EXERCISE INSTRUCTIONS: Your answer needs to include each line of the records in which the string "will" can be found.

EXERCISE DATA:
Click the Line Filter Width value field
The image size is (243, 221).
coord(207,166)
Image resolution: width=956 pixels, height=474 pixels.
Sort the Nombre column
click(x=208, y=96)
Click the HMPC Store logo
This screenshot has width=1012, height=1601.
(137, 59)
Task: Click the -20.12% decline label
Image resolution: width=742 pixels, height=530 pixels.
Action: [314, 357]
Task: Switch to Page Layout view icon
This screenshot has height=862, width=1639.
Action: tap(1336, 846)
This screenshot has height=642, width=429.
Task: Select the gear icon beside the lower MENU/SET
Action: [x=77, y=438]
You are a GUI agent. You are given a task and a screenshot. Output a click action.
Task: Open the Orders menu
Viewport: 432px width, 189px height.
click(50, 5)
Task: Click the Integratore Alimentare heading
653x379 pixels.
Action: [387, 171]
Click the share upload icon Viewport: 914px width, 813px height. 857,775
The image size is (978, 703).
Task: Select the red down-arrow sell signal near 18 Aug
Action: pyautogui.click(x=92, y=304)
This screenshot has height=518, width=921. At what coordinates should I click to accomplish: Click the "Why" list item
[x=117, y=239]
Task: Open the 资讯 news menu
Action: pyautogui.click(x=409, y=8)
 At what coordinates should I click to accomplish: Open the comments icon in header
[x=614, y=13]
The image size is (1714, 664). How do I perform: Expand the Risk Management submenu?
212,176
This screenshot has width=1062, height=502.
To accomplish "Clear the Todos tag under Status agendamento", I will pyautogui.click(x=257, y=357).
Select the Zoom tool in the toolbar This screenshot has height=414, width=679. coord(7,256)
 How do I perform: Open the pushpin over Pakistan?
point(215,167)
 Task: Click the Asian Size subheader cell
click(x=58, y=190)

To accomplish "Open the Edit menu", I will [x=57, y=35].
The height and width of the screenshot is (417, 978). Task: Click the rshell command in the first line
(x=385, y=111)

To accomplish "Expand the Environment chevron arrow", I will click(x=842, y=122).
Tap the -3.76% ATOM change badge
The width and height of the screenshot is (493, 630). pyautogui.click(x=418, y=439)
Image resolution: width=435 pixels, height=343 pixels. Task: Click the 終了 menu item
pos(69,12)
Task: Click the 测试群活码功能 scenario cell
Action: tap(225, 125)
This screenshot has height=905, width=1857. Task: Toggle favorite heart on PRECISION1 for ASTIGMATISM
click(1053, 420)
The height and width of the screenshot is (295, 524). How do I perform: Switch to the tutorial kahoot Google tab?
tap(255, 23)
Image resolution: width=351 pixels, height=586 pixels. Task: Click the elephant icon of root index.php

WRITTEN RESPONSE:
To accomplish "Clear the Todos tag under Status agendamento", I will pyautogui.click(x=257, y=357).
To accomplish "Open the Edit menu", I will [x=57, y=35].
To accomplish "Expand the Environment chevron arrow", I will click(x=842, y=122).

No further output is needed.